El estado del mar condicionó la emotiva procesión de Malpica

A. g. / m. r. / p. b. CARBALLO / LA VOZ

CARBALLO

«Non hai palabras», aseguraba el patrón del Arcay Andrade

26 ago 2019 . Actualizado a las 08:11 h.

Alfonso Arcay, patrón del Arcay Andrade, apenas podía articular ayer palabra cuando se le preguntaba por lo que significa llevar en su embarcación la imagen de la Virgen del Carmen: «É que non hai palabras», decía, tras pronunciar un carraspeo. Era su primera vez con este cometido y, pese a la emoción, sí acertó a elegir un vocablo que defina lo que significan las Festas do Mar para los malpicáns: «Únicas». Era el de ayer el tercer día de celebración, y para muchos el más importante, el de la aguardada procesión por mar.

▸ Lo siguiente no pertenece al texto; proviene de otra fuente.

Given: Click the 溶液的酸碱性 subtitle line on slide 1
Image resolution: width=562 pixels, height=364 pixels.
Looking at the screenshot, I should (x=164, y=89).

El tiempo condicionó la salida y redujo el tiempo de periplo, pero aún así pudo llevarse a cabo. No fue posible, sin embargo, cumplir con el deseo y propuesta de la comisión, que era situarse todos los barcos frente a la playa Area Maior, con el Arcay Andrade al frente. Tampoco la segunda vuelta a las Sisargas, por la mala mar. Brisa y calor, con una tarde por veces nublada, se dieron cita en la localidad, donde ya pasadas las cuatro y media muchos se habían echado al puerto para después embarcar. Hasta el pendón, que llevó el Faro Sisargas, se resintió por el viento y acabó en parte desgajado.

Reencuentro

Pese a la meteorología, quedó patente tanto en la procesión por tierra como por par la devoción de un pueblo marinero por su Virgen del Carmen. A bordo, el sacerdote Manuel Chouciño, párroco en Tordoia, pero natural de la localidad, entonó un cántico para pedir el descanso eterno de quienes habían perdido la vida en el oficio. A los pies de la imagen de la patrona se podía ver también una fotografía de José Luis Gómez Pardo, fallecido en el mes de junio a los 56 años y asiduo portador de la Virgen. Ayer lo fue simbólicamente, de esta manera.